The rest of the settings are self-explanatory, so I’ll just leave them to you. Before we continue we need to select what type of updates are needed in the infrastructure. For example, I don’t have ESX 3.x hosts and vApps, so I’ll just clear the second and the last box. When you are done with your configuration hit the Apply button to save the changes. To start downloading the patches press the Download Now button.
By pressing the download button it will not start to download the patches only an index of them.
As soon as you click the download button, the patches index is downloaded.
When the process is done you can see all the available updates on the Patch Repository tab.
The next step is to create a Baseline, where we tell Update Manager what updates to download, and what type of updates to use for patching. Usually the default baselines are sufficient, but I just want to show you how to create one in case the existing ones are not right for your environment. Go to the Baseline and Groups tab and click the Create link.
Give the baseline a name and leave the default baseline type which is Host Patch.
If you go with the first option, future updates will not be included in this baseline and you will need to create a new baseline, or edit this one to include those updates. For this example I will go with Dynamic baselines, so future update will automatically be included in this baseline; no manual intervention is needed.
Choose the patch type you want to include in this baseline based on you ESX/ESXi hosts. I will include all updates type for ESXi 5 since I don’t have older versions of ESX hosts in my environment.
In this screen you can exclude some of the patches that you think your hosts don’t need.
Here you can add some fixed patches to the baseline, meaning they will be installed no mater how the baseline is updated by new patches. Remember ? we are creating a Dynamic baseline.
At the end you can see a summary of all the maid selections. Click the Finish button to create the baseline.
Looks like 26 updates are available based on my selections. Click the Compliance View link to go and attach this baseline to one or more ESXi hosts.
If you want to patch all the hosts in the datacenter at once, click the datacenter object in the Inventory pane. If you want to patch one server only, click the server object. I don’t recommend you patch all your hosts in the datacenter at once, especially if you are in a production environment because your VMs will stop, and clients will be unhappy. In this example I will patch them all at once since is a test environment. To star attaching a baseline to our hosts click the Attach link in the upper right corner.

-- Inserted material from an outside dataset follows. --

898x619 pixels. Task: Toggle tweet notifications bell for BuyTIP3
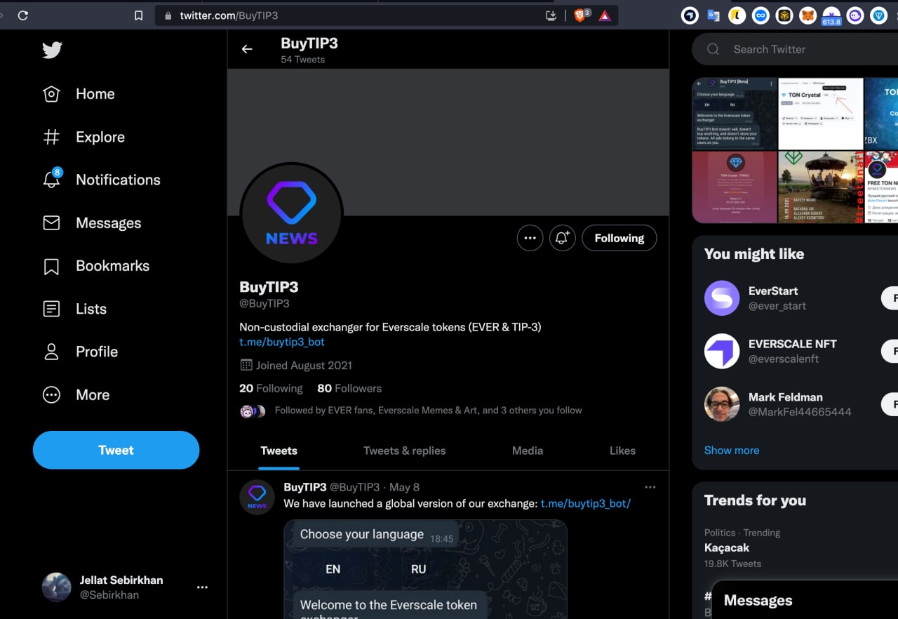[562, 238]
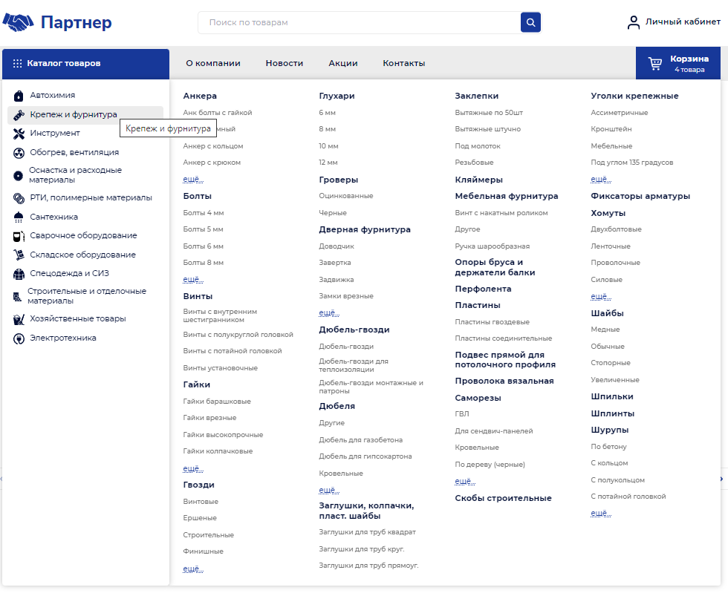Click the magnifier search button
Image resolution: width=728 pixels, height=593 pixels.
tap(530, 22)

In the Attach Baseline window select the baseline we created earlier then click the Attach button.
Now you can see what hosts in the datacenter (if you selected the datacenter object) are compliant or not. Looks like all my hosts in the datacenter need to be updated. To open the Remediate wizard click the Remediate button.
Remember, all your VMs will stop because the ESX/ESXi hosts need to be in maintenance mode before the actual patching begins. Move the VMs to another host if you are in a production environment.

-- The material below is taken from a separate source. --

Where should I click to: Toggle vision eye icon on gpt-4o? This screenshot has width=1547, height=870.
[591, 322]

Leave the defaults here and continue.
Here are the patches needed by the ESXi hosts. Click Next.
Give the remediate task a name and choose if you want to schedule the patching for a later time or do it now.
Since I choose to patch all my hosts in the datacenter I had to change the Power state option for my VMs, because no cluster is present and I don’t have other host’s to migrate them to. That’s OK its just a test environment.
At the Ready to Complete screen click the Finish button to start the patching process.
This is going to take a while, because those patches need to be downloaded from the VMware repository.
Your ESXi hosts will reboot a couple of times maybe, depends on the updates.
When everything is finished you hosts will be automatically be taken out of maintenance mode and VMs will be powered on. Off course hosts should be in compliance now.